Added upgrade-blocker keyword as it may block upgrade regression testing.
We're asking the following questions to evaluate whether or not this bug warrants blocking an upgrade edge from either the previous X.Y or X.Y.Z. The ultimate goal is to avoid delivering an update which introduces new risk or reduces cluster functionality in any way. Sample answers are provided to give more context and the UpgradeBlocker flag has been added to this bug. It will be removed if the assessment indicates that this should not block upgrade edges. The expectation is that the assignee answers these questions. Who is impacted? If we have to block upgrade edges based on this issue, which edges would need blocking? example: Customers upgrading from 4.y.Z to 4.y+1.z running on GCP with thousands of namespaces, approximately 5% of the subscribed fleet example: All customers upgrading from 4.y.z to 4.y+1.z fail approximately 10% of the time What is the impact? Is it serious enough to warrant blocking edges? example: Up to 2 minute disruption in edge routing example: Up to 90seconds of API downtime example: etcd loses quorum and you have to restore from backup How involved is remediation (even moderately serious impacts might be acceptable if they are easy to mitigate)? example: Issue resolves itself after five minutes example: Admin uses oc to fix things example: Admin must SSH to hosts, restore from backups, or other non standard admin activities Is this a regression (if all previous versions were also vulnerable, updating to the new, vulnerable version does not increase exposure)? example: No, it’s always been like this we just never noticed example: Yes, from 4.y.z to 4.y+1.z Or 4.y.z to 4.y.z+1
As per the documentation we suggest the signature configmap route to update airgap clusters. So removing the upgrade blocker keyword and setting the severity to high.

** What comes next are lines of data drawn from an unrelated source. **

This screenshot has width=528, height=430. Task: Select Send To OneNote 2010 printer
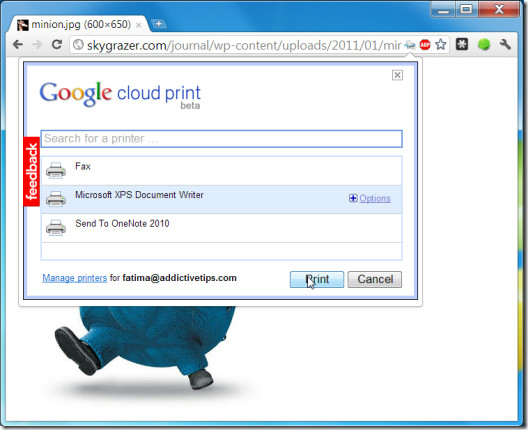tap(221, 228)
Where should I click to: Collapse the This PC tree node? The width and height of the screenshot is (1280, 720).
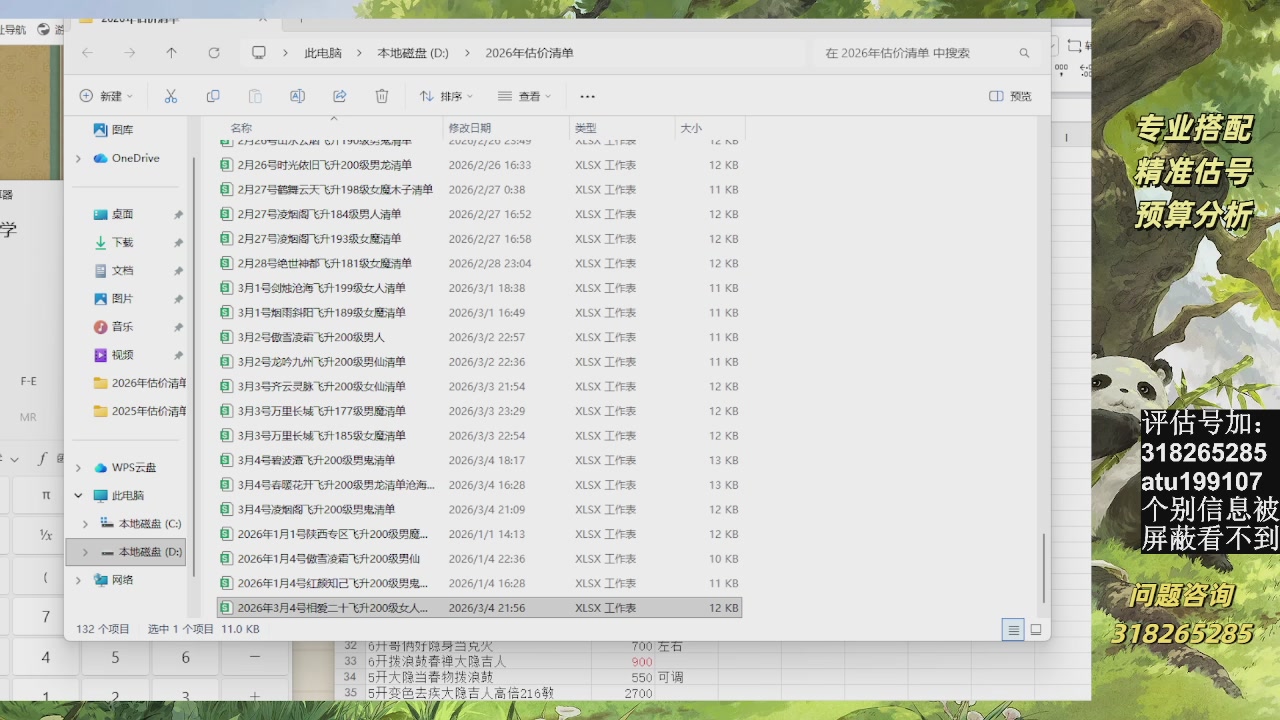(x=78, y=495)
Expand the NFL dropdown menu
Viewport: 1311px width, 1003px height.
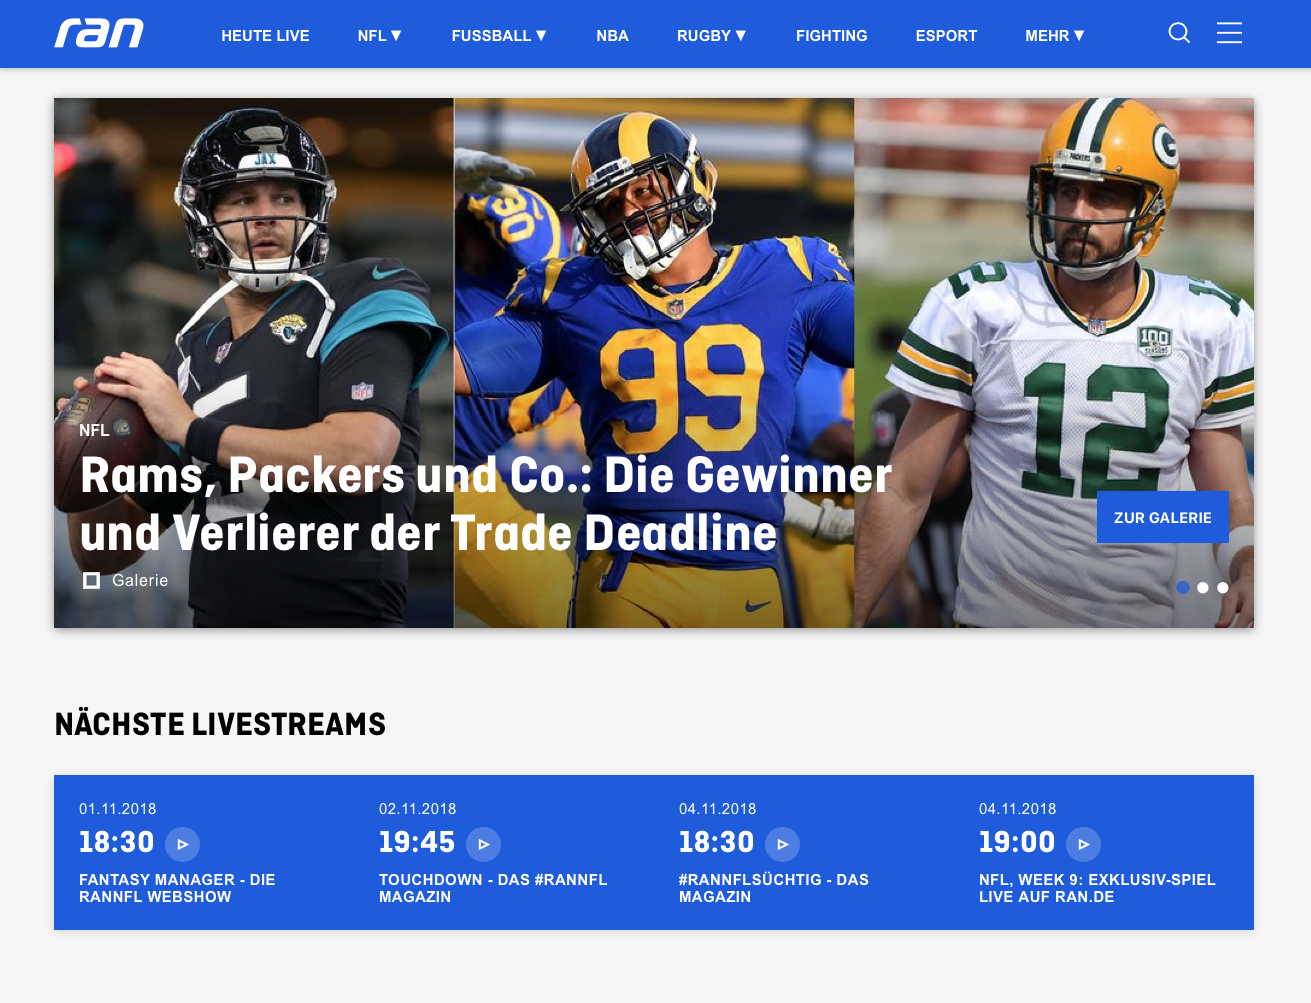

As the documented steps works fine, reducing the severity to medium and priority to low.
For our internal testing, especially for those unsigned release image, force upgrade for an air-gapped cluster is still often required, so I think it is better to fix it ASAP.
Believe the context timeout is short-circuiting any further processing of the update that would normally occur with "force" true. Perhaps a child context is needed at [1] that can be handled there locally depending on value of force. [1] https://github.com/openshift/cluster-version-operator/blob/1e51a0e4750ca110d4659f33bce210a3de6844b9/pkg/cvo/updatepayload.go#L91
@lmohanty Does Johnny's input above answers your questions when you set the NeedInfo flag?
Jack's proposal in comment 14 makes sense to me. Picking the timeout for a child context sounds fiddly, but we could also pass down two Context arguments if we feel too jumpy making a local decision about how much time is on a single Context that got passed in. Probably worth working out the chain down from wherever is setting the current timeout before we pick where to set the child timeout.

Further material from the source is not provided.